Real-time insights driving real-time engagement
Brands intent on improving the client experience now need to cut through the noise. It is hard to find any technology vendor today who is not touting the AI capabilities of their products and services. At a time when many executives are looking for new ways to boost customer engagement, it’s important to think critically about how AI can actually solve a business’s particular challenges.
Organizations must figure out apt AI-based tools that will provide real value to achieve real results. But while it’s important for brands to understand the potential AI can bring to their organization, it’s more important to first analyze how they are engaging with customers today and where they want to go in the future. Only then, can they understand how AI can help them optimize this engagement.
For example, are organizations trying to move from marketing campaigns blasted out to broad population segments to personalized campaigns targeted to the individual? Are customer support agents bombarded with analytics data with few actionable insights when they should be equipped with guided intelligence to help them satisfy every customer? In these cases, and more, many companies large and small are using the practical power of AI to engage with customers based on their individual needs and actions.
Staying ahead of the customer journey is proving essential for organizations in an increasingly digital world. With increasingly competitive markets combined with shifting consumer needs, organizations need to be entirely in tune with their customers’ needs in real time. With every customer action – be it a website click, an opening of an email offer, or a product purchase – an AI-powered engagement platform continually adjusts and learns in real time so it can predict their next move and meet them in stride.
For example, Australian telecommunications provider Telstra deployed artificial intelligence and self-learning algorithms into its customer service practices, resulting in a 30 percent reduction in customer complaints, and improving customer service advocacy by a whopping 180 percent.
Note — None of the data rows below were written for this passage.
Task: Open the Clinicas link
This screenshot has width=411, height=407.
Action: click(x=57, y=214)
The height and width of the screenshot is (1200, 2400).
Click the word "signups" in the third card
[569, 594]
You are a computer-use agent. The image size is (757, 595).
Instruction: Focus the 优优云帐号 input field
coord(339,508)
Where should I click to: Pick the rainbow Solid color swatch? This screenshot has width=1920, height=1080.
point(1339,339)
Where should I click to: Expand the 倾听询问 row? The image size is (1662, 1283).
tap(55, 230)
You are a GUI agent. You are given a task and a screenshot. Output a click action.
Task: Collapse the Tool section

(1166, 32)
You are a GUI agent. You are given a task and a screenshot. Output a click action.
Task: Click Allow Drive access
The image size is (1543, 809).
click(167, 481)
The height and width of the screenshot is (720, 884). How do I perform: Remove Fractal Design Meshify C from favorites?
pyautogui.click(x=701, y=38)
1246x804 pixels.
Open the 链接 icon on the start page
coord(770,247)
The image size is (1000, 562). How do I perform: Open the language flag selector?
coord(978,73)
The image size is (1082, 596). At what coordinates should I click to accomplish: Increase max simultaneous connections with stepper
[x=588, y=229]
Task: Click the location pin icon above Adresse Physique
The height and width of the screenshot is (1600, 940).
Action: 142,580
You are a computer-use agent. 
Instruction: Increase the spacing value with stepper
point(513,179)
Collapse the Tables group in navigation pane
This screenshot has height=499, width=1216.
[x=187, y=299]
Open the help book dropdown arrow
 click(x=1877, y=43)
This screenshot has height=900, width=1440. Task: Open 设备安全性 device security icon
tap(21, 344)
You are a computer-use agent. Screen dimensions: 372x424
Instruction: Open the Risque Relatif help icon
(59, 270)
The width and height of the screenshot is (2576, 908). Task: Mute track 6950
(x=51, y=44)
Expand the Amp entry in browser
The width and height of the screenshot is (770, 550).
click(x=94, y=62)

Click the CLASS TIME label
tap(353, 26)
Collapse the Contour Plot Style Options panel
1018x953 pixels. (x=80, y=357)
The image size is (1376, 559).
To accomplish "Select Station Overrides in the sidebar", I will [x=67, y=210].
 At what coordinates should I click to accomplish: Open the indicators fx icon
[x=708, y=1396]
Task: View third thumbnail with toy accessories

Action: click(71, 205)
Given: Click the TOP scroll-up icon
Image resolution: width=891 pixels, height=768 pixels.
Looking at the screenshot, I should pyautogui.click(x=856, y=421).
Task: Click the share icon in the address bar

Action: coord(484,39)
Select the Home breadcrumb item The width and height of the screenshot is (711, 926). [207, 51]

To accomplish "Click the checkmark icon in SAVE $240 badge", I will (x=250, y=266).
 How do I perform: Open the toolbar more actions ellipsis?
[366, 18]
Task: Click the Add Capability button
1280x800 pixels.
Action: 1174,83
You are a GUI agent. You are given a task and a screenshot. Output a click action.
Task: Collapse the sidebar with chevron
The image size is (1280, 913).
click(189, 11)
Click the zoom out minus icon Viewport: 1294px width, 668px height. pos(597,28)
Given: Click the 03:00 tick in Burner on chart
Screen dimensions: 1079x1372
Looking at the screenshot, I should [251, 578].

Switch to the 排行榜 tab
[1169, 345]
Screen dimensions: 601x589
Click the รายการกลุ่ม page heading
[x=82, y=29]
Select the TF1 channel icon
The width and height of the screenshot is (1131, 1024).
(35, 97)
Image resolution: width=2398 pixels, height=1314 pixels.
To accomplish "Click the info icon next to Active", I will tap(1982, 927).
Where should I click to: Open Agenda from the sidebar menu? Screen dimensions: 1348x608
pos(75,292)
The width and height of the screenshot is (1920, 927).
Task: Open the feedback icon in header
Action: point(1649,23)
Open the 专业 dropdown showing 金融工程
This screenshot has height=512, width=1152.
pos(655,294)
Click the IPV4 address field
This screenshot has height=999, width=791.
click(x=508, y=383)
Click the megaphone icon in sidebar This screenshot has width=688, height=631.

While automated workflows removed enormous routine workload from the agents, the self-learning algorithms also analysed and predicted potential hiccups in the customer-brand relationship. The software suggests the most relevant offers for agents to make to each individual customer. By combining the power of AI with service agents, this also helps the agents focus their time on the most valuable actions likely to lead to the most desirable result – be it customer retention or acquisition. All of this really needs to be an ongoing process, where the systems only get better, learns as it goes, and provides more impactful results.
The business imperative to keep pace with centralized decisioning
While the Internet of Things (IoT) has empowered enterprises to access a vast array of user data and engage with consumers across platforms, many enterprises still fall short of meeting their expectations – in part due to disparate systems of intelligence. Businesses are in a way drowning in data and can’t make meaningful connections between the analytics and the actions they should take based on the data. An intelligent, centralized decision system can produce relevant, suggested actions to take in real-time with customers, while making sure that decision management is unified consistently and coherently across all channels – from online, chat, voice and beyond.
Sure, AI has a “cool” factor that has many fantasizing about the science fiction like scenarios that may someday become real. And of course, AI already is immersed in many aspects of our lives, from smarter phones to smarter dwellings – offering hints of the collective promise of the future of AI. But, to stay competitive, organizations should be implementing the right AI solutions that can demonstrate real value for them today in a more practical way. If you can cut through all the hype, you can find these AI solutions dramatically improving businesses right now across many industries. These systems leverage customer data, finds insights, and puts them into action - returning significant value for customer engagement and bringing customers back for more.